** Dataset excerpts follows **

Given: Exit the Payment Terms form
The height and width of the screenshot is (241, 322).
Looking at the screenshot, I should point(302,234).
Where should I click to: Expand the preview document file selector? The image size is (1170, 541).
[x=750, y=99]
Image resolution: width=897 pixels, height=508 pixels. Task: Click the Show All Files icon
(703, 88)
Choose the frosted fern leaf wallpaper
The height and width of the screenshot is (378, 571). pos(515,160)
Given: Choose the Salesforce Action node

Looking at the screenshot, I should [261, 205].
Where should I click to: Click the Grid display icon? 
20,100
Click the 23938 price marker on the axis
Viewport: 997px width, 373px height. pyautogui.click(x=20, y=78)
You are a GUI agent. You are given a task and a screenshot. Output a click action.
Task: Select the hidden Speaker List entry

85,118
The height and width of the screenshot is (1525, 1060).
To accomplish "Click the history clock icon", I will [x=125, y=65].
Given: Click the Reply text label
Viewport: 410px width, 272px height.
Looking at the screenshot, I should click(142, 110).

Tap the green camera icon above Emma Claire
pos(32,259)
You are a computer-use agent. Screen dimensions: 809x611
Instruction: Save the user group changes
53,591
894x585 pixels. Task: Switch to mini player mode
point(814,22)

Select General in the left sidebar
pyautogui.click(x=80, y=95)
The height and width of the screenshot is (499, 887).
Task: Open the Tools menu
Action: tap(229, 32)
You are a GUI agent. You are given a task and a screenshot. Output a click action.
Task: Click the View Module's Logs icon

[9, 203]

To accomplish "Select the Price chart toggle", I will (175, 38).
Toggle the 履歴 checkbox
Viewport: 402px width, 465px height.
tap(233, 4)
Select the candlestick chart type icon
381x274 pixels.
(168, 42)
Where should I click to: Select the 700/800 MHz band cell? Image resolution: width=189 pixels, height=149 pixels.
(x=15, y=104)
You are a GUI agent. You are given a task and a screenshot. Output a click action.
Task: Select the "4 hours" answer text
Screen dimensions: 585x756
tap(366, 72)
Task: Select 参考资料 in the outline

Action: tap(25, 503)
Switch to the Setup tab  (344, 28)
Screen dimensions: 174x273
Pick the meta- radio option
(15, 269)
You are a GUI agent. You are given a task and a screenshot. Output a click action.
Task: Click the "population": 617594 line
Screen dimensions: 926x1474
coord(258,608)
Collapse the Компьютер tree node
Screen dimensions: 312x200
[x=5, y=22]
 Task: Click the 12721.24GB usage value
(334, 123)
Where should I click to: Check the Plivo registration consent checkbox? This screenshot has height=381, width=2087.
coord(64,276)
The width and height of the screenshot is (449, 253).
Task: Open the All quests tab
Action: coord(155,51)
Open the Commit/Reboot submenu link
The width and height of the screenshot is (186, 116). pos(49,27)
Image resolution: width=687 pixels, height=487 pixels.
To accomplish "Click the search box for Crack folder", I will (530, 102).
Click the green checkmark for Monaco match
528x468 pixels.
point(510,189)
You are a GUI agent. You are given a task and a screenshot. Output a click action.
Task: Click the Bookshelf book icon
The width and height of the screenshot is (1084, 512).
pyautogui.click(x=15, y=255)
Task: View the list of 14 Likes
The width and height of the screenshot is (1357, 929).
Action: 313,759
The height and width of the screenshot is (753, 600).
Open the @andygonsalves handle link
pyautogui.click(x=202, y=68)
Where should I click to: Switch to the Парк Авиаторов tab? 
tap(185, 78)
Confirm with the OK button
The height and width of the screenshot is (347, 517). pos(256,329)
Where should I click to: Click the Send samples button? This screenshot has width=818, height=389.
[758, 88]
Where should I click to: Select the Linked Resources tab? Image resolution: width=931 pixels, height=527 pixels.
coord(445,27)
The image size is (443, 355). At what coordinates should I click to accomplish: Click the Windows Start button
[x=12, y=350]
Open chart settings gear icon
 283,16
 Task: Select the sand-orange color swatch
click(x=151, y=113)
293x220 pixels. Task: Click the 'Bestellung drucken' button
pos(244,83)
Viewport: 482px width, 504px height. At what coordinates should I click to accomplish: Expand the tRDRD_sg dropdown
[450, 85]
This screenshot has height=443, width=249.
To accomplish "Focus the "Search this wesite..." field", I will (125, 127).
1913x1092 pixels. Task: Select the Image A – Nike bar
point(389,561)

** End of Dataset excerpts **

* About this task *
The entries above should be repeated exactly, every one of them.

* Solved exercise *
Given: Exit the Payment Terms form
The height and width of the screenshot is (241, 322).
Looking at the screenshot, I should point(302,234).
Where should I click to: Expand the preview document file selector? The image size is (1170, 541).
[x=750, y=99]
Image resolution: width=897 pixels, height=508 pixels. Task: Click the Show All Files icon
(703, 88)
Choose the frosted fern leaf wallpaper
The height and width of the screenshot is (378, 571). pos(515,160)
Given: Choose the Salesforce Action node

Looking at the screenshot, I should [261, 205].
Where should I click to: Click the Grid display icon? 
20,100
Click the 23938 price marker on the axis
Viewport: 997px width, 373px height. pyautogui.click(x=20, y=78)
You are a GUI agent. You are given a task and a screenshot. Output a click action.
Task: Select the hidden Speaker List entry

85,118
The height and width of the screenshot is (1525, 1060).
To accomplish "Click the history clock icon", I will [x=125, y=65].
Given: Click the Reply text label
Viewport: 410px width, 272px height.
Looking at the screenshot, I should click(142, 110).

Tap the green camera icon above Emma Claire
pos(32,259)
You are a computer-use agent. Screen dimensions: 809x611
Instruction: Save the user group changes
53,591
894x585 pixels. Task: Switch to mini player mode
point(814,22)

Select General in the left sidebar
pyautogui.click(x=80, y=95)
The height and width of the screenshot is (499, 887).
Task: Open the Tools menu
Action: tap(229, 32)
You are a GUI agent. You are given a task and a screenshot. Output a click action.
Task: Click the View Module's Logs icon

[9, 203]

To accomplish "Select the Price chart toggle", I will (175, 38).
Toggle the 履歴 checkbox
Viewport: 402px width, 465px height.
tap(233, 4)
Select the candlestick chart type icon
381x274 pixels.
(168, 42)
Where should I click to: Select the 700/800 MHz band cell? Image resolution: width=189 pixels, height=149 pixels.
(x=15, y=104)
You are a GUI agent. You are given a task and a screenshot. Output a click action.
Task: Select the "4 hours" answer text
Screen dimensions: 585x756
tap(366, 72)
Task: Select 参考资料 in the outline

Action: tap(25, 503)
Switch to the Setup tab  (344, 28)
Screen dimensions: 174x273
Pick the meta- radio option
(15, 269)
You are a GUI agent. You are given a task and a screenshot. Output a click action.
Task: Click the "population": 617594 line
Screen dimensions: 926x1474
coord(258,608)
Collapse the Компьютер tree node
Screen dimensions: 312x200
[x=5, y=22]
 Task: Click the 12721.24GB usage value
(334, 123)
Where should I click to: Check the Plivo registration consent checkbox? This screenshot has height=381, width=2087.
coord(64,276)
The width and height of the screenshot is (449, 253).
Task: Open the All quests tab
Action: coord(155,51)
Open the Commit/Reboot submenu link
The width and height of the screenshot is (186, 116). pos(49,27)
Image resolution: width=687 pixels, height=487 pixels.
To accomplish "Click the search box for Crack folder", I will (530, 102).
Click the green checkmark for Monaco match
528x468 pixels.
point(510,189)
You are a GUI agent. You are given a task and a screenshot. Output a click action.
Task: Click the Bookshelf book icon
The width and height of the screenshot is (1084, 512).
pyautogui.click(x=15, y=255)
Task: View the list of 14 Likes
The width and height of the screenshot is (1357, 929).
Action: 313,759
The height and width of the screenshot is (753, 600).
Open the @andygonsalves handle link
pyautogui.click(x=202, y=68)
Where should I click to: Switch to the Парк Авиаторов tab? 
tap(185, 78)
Confirm with the OK button
The height and width of the screenshot is (347, 517). pos(256,329)
Where should I click to: Click the Send samples button? This screenshot has width=818, height=389.
[758, 88]
Where should I click to: Select the Linked Resources tab? Image resolution: width=931 pixels, height=527 pixels.
coord(445,27)
The image size is (443, 355). At what coordinates should I click to accomplish: Click the Windows Start button
[x=12, y=350]
Open chart settings gear icon
 283,16
 Task: Select the sand-orange color swatch
click(x=151, y=113)
293x220 pixels. Task: Click the 'Bestellung drucken' button
pos(244,83)
Viewport: 482px width, 504px height. At what coordinates should I click to accomplish: Expand the tRDRD_sg dropdown
[450, 85]
This screenshot has height=443, width=249.
To accomplish "Focus the "Search this wesite..." field", I will (125, 127).
1913x1092 pixels. Task: Select the Image A – Nike bar
point(389,561)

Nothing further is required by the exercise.